There appears to be a further hold up in WhatsApp’s plans to kickstart its digital payments and e-wallet feature ‘WhatsApp Pay’ in India, according to an Economic Times report. As per the original plans, the facility was expected to have been made available to all the 200 million+ user base that WhatsApp enjoys in the country. Then the Cambridge Analytica episode exploded and Facebook found itself in a deep hole.
In addition to this, the recent directive of the Reserve Bank of India that those operating in the digital financial space must retain their data in servers located within the territorial jurisdiction of India and not outside may also be adding to the delay.

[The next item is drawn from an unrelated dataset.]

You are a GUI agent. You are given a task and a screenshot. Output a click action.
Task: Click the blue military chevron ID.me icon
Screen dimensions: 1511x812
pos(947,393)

A pilot involving around 70,000 users has already been conducted and three major private sector banks, HDFC Bank, ICICI Bank and Axis Bank are fully ready with their support infrastructure that can handle the transactions through WhatsApp Pay once the facility is opened to all 200 million. The third bank in the ecosystem, the State Bank of India would have joined a little later. As such, WhatsApp had the permission to include 1 million of its users in the pilot scale rollout since the stipulation was 1% of the user base or 1 million, whichever is higher.
Though there is no official word from Facebook or WhatsApp on when the big rollout will take place or the reasons for the delay, the main concern relates to the data privacy issue arising out of the Cambridge Analytica controversy and Facebook would want to be absolutely sure that it can assure total protection of user data particularly when it is entering the financial transactions space.

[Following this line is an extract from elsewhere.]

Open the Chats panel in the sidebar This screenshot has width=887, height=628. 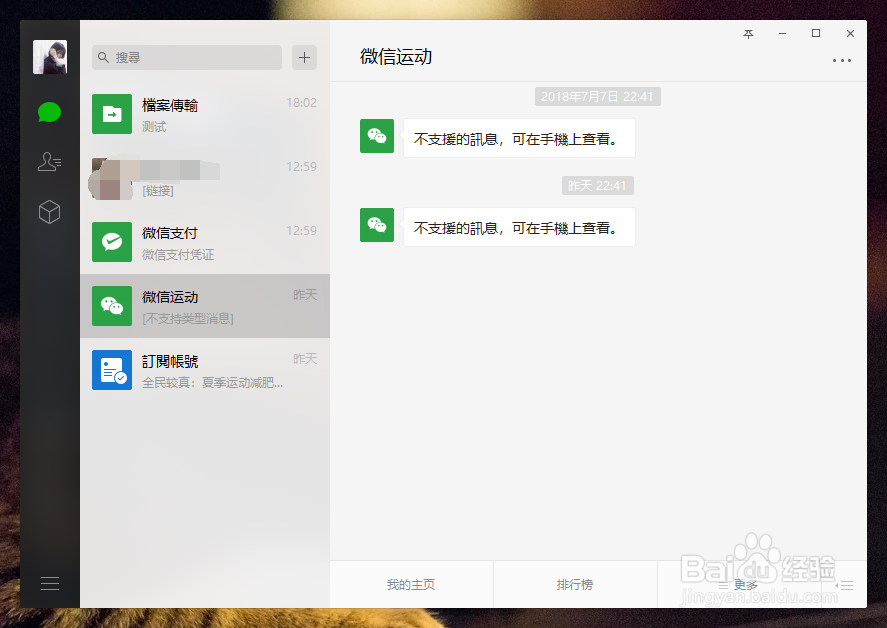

There are those who feel the issue may not be so serious since the financial part of the data relating to the users will remain on the Banks’ side of the ecosystem and will not be captured by WhatsApp and the question of privacy and protection of financial data by Facebook or WhatsApp is a non-issue.
The other sticky point is the 2-stage authentication for every financial transaction that is the norm now and followed by the other digital payments operators like Paytm, Tez and Flipkart’s PhonePe.
Again, WhatsApp is trying to argue that the fact that the device used by their users by itself is one stage of authentication and it has the provision to include one more PIN before the transaction occurs on its platform.
It may therefore be a while before these issues are completely sorted out and you can start using WhatsApp Pay on your mobiles.